Plantations were the sites of unspeakable tragedies – unrelenting labor from sunup to sundown and in many cases, violence and rape. Enslaved people lived in houses where an entire family shared a small, single room with a fireplace and nothing more. In some slave cabins, two of these rooms were joined together so that two families shared a single structure.
Why on earth would Lowcountry Africana, a nonprofit organization dedicated to honoring enslaved ancestors and restoring their names to the historical record, do public history work at plantations?
A Good Question
After working for four years to document enslaved ancestors, I was invited to speak at Kingsley Plantation in Jacksonville, Florida for a history event.
They welcomed me to the plantation, explained that I would be staying in lodging at the plantation, and that when the plantation was closed to the public, they would all go home and leave me on the plantation alone. They did just that, and the moment the public gates were closed, I went straight to the ruins of the slave cabins. I wanted to get that ground beneath my feet.
I walked into the ruins of where an enslaved family had lived, and suddenly I was in their presence.
I stood where they lived. I walked where they worked.
Being an archaeologist in Florida, I had personally experienced unbearable heat and humidity, where the air was so full of water you couldn’t take a breath without feeling like you were gasping for air. Enslaved ancestors worked in these conditions in Florida every day.
I Never Fully Understood the Experience of Enslaved Ancestors Until I Stood in the Ruins of Their Homes
Since then, I have stood on many lands where the enslaved ancestors stood. I have walked through their homes in South Carolina and wondered how they survived the Lowcountry climate – unbearably hot and humid in the summer, with unrelenting mosquitos a constant presence, and bitterly cold in the winter.
Why Do We Do Public History in These Spaces?
Why not choose sites that are universally revered by the African American community to give presentations?
There’s a simple reason:
Standing where they stood, where they lived, where they labored, makes their experience real.
Go and stand where they stood.
Sleep where they slept.
Spend a night with Joseph McGill’s Slave Dwelling Project.
What better place to do public history than in the spaces where enslaved ancestors’ lives were spent?
I can’t think of a better place.
I think it is a great place to give account of history where it took place to have a hands on experience. Something makes more since when experienced hands on to say. We learn, we feel,we understand, we see, we touch that which is untouchable in the natural. Seeing the unseen in the spirit that lives on.
So true Edith, when you are standing there it becomes real.
I’ve stood in some of those cabins and walked the plantations and cried at the thought that those humans are my kinfolk.
Thank you for commenting Jim. I looked at the spaces between the boards on the cabins and knew the winds came through when it was cold.

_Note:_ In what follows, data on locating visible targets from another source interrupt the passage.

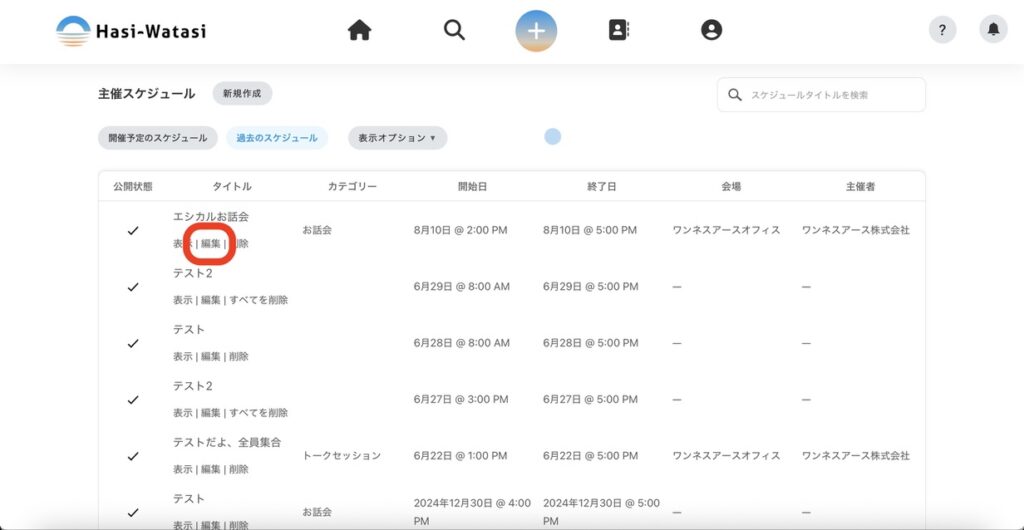Click the publish checkmark for エシカルお話会
The image size is (1024, 530).
click(x=133, y=231)
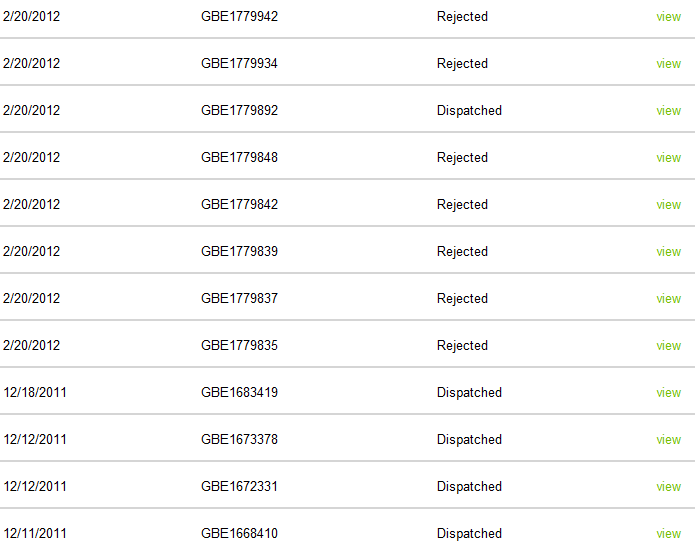This screenshot has width=695, height=553.
Task: View details of order GBE1672331
Action: point(668,487)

Such a moving post and a tremendous suggestion! As we commit to calling their names–we should commit to standing in the places where they stood! And for those who have been able to identify the places where they one lived, we owe the ancestors that act of reverence. It is upon their shoulder that we stand.
So true Angela, there is no other experience than standing where they stood.
Thank you. There is a comparable experience sharing the spaces of the elders; homeplaces, churches, schools etc. There is knowledge in the senses, touching, seeing, smelling the shared spaces and places of elders and ancestors is humbling and inspiring. If we do not preserve there will remain nothing to share.
So true Stephen. Removing, or failing to preserve, these sites of memory does much to erase the memory of those who lived and labored there.
My immediate response to the question is a quote from Alice Walker, “The world is not healed in the abstract. The healing begins where the wound was made.” You are going where the wound was made so the healing will begin and be powerful. Thank you for what you’re doing for us all.
Thank you Fran. These spaces bring home the reality of the wounds and cannot be denied.
Everyone does what theyfeel to do, but know that sleeping where they slept, etc. will never have you experience what they experienced. Let’s be clear about that. All the best with your work and your journey!
Thank you so much. Your point is well taken, too.
Your last sentence says all that needs be said when someone asks you why. It is brilliant.
Thank you James. It’s a subject close to my heart.
Thank you so much for inspiration words…I have made the journey and stood on the “auction” block in Louisville, GA, the place where my ancestors were bought and sold like cattle. There is no feeling in the world like stepping back, it humbling and intense and emotional to know that those who came before you stood powerless and afraid while their very existence was bartered like so much corn. I drives me to appreciate the freedoms we have today…and demand that I kneel at the feet of those who survived such inhumanity.
I can’t help but think the ancestors know of your efforts to honor them Elaine.